/atfal-ai

FastAPI AI endpoints for Atfalmafkoda

Primary LanguagePythonMIT LicenseMIT

API Test

atfal-ai

Reproducing the output of https://github.com/BU-Spark/ml-atfal-mafkoda-missing-children pipeline with the following considerations in mind:

  1. Use REST API in order to be able to offload work on multiple servers/worker nodes
  2. Use CPU wherever possible to reduce cost

In order to do so, some networks will be replaced with lighter networks. OpenVino and onnx-runtime will be used wherever an implementation that provides similar quality is found.

Implemented endpoints

  1. /faces: Endpoint that will return boxes for detected faces within an image url
  2. /enhance: Given an image URL and a box that denotes a face, crop and enhance (super resolution) the face box
  3. /frontalize: Given an enhanced face from step #2, frontalize the face and return a frontalized image

More endpoints in progress..

Docker

The API can run in a docker container.
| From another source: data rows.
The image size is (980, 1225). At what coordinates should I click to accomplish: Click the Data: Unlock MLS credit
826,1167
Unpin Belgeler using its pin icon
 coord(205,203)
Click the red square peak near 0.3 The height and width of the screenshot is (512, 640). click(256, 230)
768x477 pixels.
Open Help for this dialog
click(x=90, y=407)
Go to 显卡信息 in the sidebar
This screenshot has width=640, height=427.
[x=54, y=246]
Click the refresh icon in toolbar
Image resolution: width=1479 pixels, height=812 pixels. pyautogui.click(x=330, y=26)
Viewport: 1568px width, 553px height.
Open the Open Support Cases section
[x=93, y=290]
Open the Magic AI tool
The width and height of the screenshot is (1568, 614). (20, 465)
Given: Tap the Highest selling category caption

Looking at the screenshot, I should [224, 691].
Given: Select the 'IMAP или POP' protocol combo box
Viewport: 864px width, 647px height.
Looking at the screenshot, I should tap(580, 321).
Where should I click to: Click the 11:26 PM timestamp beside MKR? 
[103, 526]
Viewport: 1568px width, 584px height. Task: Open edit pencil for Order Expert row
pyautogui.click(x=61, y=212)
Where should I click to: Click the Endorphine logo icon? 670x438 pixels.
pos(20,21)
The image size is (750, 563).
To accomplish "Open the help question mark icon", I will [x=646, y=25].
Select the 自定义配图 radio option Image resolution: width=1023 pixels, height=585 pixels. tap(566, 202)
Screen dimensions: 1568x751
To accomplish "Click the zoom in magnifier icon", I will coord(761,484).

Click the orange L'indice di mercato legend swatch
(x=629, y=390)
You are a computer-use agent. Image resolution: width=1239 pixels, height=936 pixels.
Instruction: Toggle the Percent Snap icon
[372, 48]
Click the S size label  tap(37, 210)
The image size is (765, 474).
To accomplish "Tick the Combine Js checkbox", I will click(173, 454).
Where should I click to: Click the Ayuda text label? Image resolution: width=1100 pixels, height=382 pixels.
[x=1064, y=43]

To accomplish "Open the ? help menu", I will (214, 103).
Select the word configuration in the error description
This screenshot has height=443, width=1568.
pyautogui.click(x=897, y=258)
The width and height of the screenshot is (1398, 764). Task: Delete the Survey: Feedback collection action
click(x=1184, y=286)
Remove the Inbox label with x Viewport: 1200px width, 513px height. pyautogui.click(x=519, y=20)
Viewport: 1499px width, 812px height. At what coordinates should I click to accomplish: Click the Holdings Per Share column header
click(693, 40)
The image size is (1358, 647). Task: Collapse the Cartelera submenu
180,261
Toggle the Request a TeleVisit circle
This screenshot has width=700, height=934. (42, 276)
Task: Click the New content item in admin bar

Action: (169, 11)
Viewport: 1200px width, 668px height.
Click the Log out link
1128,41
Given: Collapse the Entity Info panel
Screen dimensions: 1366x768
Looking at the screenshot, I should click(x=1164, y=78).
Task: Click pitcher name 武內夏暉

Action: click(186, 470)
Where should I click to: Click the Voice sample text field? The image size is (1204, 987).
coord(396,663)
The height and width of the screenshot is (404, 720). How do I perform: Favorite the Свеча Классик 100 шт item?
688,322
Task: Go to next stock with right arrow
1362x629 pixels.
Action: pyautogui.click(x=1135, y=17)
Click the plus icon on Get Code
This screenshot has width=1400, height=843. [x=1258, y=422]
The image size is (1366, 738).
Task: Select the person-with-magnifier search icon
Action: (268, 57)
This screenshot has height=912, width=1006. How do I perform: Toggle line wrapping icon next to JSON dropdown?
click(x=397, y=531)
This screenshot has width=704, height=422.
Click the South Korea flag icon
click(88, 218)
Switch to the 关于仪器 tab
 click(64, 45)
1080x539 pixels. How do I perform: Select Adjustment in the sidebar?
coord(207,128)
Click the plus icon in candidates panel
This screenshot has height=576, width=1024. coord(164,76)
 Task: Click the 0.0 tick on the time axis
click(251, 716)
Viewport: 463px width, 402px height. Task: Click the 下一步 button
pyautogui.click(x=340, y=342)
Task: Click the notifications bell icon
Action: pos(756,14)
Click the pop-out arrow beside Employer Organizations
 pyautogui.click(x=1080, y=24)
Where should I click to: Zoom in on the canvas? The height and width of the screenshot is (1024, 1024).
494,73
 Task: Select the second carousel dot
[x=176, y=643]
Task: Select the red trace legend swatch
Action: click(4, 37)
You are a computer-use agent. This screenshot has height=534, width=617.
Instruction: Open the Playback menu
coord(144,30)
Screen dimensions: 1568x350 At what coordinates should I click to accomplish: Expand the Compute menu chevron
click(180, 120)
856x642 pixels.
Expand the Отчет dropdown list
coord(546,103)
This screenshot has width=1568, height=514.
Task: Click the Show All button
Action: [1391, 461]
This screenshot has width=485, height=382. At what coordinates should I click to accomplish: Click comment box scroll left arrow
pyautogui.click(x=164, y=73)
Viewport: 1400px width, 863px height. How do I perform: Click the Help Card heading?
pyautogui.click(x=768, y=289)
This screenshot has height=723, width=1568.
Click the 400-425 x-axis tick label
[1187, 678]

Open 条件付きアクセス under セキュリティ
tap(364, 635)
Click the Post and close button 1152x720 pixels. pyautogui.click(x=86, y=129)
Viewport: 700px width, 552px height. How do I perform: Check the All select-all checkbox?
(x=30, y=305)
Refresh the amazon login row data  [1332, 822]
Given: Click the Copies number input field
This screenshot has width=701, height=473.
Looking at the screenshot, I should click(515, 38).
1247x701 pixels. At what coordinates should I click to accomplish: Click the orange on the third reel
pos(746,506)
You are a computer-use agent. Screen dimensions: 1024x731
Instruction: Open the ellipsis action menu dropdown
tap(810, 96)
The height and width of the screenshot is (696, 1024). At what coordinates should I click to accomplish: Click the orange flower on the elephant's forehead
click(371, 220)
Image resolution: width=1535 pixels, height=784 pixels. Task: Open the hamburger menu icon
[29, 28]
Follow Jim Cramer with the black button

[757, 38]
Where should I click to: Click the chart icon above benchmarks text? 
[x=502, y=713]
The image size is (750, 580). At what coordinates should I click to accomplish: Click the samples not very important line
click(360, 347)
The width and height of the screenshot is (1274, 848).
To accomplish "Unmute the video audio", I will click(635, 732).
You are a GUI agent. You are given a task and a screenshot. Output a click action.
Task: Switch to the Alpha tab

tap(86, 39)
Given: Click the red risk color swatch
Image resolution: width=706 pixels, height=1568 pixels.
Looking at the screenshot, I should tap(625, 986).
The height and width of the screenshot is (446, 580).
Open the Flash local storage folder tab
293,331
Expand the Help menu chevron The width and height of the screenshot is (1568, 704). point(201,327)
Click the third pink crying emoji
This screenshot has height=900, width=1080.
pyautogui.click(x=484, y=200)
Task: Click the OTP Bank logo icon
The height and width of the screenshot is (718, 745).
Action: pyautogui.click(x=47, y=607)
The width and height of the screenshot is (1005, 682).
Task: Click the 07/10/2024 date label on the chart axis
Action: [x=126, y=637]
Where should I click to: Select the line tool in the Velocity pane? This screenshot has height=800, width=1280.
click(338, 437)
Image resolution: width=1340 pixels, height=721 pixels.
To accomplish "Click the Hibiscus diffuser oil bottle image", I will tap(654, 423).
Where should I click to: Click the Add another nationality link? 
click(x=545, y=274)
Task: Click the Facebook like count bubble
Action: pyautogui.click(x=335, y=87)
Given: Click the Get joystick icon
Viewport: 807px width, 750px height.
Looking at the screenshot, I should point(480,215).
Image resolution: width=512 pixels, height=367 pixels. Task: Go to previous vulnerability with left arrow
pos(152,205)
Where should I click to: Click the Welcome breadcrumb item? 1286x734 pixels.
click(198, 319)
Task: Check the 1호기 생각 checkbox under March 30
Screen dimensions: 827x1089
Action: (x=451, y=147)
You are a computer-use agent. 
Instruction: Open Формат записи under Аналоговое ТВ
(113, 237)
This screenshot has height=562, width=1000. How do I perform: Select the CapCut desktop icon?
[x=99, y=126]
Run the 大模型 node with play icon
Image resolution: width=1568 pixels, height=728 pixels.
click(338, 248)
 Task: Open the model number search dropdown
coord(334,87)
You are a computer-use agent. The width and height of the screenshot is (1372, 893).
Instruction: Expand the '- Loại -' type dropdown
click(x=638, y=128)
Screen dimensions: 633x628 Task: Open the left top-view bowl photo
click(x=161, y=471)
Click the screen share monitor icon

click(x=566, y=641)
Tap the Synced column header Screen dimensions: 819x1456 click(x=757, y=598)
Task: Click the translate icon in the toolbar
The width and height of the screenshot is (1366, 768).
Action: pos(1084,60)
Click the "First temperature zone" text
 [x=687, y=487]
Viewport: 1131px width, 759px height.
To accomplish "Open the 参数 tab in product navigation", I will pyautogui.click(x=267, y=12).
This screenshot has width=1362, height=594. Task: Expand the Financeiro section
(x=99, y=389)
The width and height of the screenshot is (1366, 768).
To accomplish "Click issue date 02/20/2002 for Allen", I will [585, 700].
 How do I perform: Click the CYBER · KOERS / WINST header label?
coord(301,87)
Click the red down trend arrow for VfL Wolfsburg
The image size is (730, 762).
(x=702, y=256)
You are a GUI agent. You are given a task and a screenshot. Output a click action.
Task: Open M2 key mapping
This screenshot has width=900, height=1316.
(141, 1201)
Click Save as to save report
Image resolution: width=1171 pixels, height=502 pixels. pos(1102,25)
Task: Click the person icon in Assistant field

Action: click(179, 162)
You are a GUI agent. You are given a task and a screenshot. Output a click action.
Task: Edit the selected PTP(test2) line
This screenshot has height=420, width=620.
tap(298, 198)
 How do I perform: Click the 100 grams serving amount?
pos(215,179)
The following steps can be used to build the image.

Build

sudo docker build -f docker/Dockerfile-x64 . -tatfal-ai

And run it..

sudo docker run --publish 8080:8080 -it atfal-ai:latest

You can now open your browser to: http://127.0.0.1:8080/docs and experiment with the APIs

Docker for aarch64

To run on aarch64, you can use the Dockerfile-aarch64

sudo docker build -f docker/Dockerfile-aarch64 . -tatfal-ai

Refer to the wiki for deployment on Oracle Cloud Free Tier

TODO

License notes

  1. Wherever a third-party library is included due to the need to patch it for CPU, the code within the third-party library will follow the license model for that library.
  2. Whevever a third-party code file is included, the code for that file will follow the original license model for that file. An example of this is the OpenVino demo files used in the pipeline for face detector and face enhancer.